Set down exactly the lines of the records from the top to the line containing "2-3mm2) (184, 456)"; include both.

Exercise materials
..............................
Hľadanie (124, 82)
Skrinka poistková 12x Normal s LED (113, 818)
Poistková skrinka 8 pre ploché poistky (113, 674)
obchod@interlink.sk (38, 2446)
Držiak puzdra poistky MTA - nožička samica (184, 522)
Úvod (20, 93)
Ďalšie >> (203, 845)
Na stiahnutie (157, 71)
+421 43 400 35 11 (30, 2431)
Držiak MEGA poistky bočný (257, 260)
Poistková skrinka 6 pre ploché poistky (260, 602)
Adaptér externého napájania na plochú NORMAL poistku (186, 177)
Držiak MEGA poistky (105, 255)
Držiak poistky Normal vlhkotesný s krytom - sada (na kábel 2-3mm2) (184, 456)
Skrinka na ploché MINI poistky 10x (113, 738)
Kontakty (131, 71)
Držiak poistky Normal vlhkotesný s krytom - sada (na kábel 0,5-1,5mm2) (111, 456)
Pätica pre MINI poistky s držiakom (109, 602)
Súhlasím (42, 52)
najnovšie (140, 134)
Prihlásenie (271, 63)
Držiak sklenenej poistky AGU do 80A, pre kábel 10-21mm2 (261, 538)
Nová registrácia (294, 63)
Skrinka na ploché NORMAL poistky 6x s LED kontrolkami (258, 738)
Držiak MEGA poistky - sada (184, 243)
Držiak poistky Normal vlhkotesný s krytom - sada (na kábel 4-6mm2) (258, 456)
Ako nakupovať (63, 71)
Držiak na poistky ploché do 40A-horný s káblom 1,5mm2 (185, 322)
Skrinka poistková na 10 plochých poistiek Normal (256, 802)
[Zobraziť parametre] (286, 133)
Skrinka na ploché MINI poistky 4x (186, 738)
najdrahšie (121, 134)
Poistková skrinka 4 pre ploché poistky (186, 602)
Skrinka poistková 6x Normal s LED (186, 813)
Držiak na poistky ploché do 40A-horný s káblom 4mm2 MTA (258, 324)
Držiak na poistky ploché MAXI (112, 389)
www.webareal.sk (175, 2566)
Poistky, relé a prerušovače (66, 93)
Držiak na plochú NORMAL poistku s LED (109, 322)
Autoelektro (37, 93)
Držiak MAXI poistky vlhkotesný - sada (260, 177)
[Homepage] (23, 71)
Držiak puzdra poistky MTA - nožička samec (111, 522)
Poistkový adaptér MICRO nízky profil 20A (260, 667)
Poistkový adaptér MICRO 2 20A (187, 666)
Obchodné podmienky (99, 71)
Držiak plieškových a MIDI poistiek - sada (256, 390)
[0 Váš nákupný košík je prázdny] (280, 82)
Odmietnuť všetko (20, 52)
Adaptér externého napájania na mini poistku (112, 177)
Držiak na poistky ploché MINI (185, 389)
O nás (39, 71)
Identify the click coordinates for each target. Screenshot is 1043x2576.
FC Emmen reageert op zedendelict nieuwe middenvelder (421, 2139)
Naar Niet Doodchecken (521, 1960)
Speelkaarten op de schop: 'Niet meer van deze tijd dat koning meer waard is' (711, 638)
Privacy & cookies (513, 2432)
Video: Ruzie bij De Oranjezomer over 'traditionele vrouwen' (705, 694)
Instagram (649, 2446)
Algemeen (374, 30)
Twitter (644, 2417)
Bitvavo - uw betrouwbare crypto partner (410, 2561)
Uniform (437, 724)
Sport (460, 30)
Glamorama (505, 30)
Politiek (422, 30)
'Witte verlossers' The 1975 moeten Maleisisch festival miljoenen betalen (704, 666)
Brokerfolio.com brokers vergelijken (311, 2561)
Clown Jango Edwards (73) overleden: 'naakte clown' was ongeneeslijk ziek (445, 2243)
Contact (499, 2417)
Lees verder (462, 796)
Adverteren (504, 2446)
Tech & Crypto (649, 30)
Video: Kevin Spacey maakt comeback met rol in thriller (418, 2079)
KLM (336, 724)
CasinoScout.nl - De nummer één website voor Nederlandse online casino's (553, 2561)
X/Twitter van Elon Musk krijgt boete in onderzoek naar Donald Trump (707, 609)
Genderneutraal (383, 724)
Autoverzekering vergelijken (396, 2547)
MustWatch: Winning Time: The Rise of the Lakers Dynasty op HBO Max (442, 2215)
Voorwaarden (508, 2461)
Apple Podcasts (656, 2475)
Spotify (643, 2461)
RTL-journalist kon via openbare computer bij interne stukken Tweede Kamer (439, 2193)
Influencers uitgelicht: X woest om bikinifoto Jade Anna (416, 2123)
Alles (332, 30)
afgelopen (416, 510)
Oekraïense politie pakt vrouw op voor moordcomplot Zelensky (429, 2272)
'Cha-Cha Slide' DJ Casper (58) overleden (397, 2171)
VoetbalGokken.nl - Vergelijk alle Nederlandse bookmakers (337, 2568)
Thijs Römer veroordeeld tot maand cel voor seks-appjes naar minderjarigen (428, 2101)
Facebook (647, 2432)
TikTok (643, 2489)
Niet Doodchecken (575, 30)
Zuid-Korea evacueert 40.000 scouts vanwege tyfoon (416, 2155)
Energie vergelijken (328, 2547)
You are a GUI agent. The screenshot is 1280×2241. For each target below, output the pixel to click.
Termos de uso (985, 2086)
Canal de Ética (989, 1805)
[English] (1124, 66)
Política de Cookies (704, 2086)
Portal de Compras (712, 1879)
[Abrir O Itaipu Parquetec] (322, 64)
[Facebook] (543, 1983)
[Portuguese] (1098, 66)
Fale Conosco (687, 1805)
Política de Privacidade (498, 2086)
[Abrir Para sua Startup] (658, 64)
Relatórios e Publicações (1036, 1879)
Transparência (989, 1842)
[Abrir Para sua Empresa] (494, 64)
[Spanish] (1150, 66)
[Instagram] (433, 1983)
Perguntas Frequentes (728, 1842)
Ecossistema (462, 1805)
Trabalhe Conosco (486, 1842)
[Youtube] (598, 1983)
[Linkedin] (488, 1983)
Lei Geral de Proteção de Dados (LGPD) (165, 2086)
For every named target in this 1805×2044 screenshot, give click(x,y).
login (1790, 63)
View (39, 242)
..............................
Answer area
Hľadanie (124, 82)
Skrinka poistková 12x Normal s LED (113, 818)
Poistková skrinka 8 pre ploché poistky (113, 674)
obchod@interlink.sk (38, 2446)
Držiak puzdra poistky MTA - nožička samica (184, 522)
Úvod (20, 93)
Ďalšie >> (203, 845)
Na stiahnutie (157, 71)
+421 43 400 35 11 (30, 2431)
Držiak MEGA poistky bočný (257, 260)
Poistková skrinka 6 pre ploché poistky (260, 602)
Adaptér externého napájania na plochú NORMAL poistku (186, 177)
Držiak MEGA poistky (105, 255)
Držiak poistky Normal vlhkotesný s krytom - sada (na kábel 2-3mm2) (184, 456)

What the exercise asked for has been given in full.